Prediction of protein interactions with function in protein (de-)phosphorylation.

Protein-protein interactions (PPIs) form a complex network called "interactome" that regulates many functions in the cell. In recent years, there is an increasing accumulation of evidence supporting the existence of a hyperbolic geometry underlying the network representation of complex systems such as the interactome. In particular, it has been shown that the embedding of the human Protein-Interaction Network (hPIN) in hyperbolic space (H2) captures biologically relevant information. Here we explore whether this mapping contains information that would allow us to predict the function of PPIs, more specifically interactions related to post-translational modification (PTM).
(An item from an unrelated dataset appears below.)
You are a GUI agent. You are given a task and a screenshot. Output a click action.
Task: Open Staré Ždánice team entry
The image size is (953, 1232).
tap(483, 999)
We used a random forest algorithm to predict PTM-related directed PPIs, concretely, protein phosphorylation and dephosphorylation, based on hyperbolic properties and centrality measures of the hPIN mapped in H2. To evaluate the efficacy of our algorithm, we predicted PTM-related PPIs of ataxin-1, a protein which is responsible for Spinocerebellar Ataxia type 1 (SCA1). Proteomics analysis in a cellular model revealed that several of the predicted PTM-PPIs were indeed dysregulated in a SCA1-related disease network. A compact cluster composed of ataxin-1, its dysregulated PTM-PPIs and their common upstream regulators may represent critical interactions for disease pathology. Thus, our algorithm may infer phosphorylation activity on proteins through directed PPIs.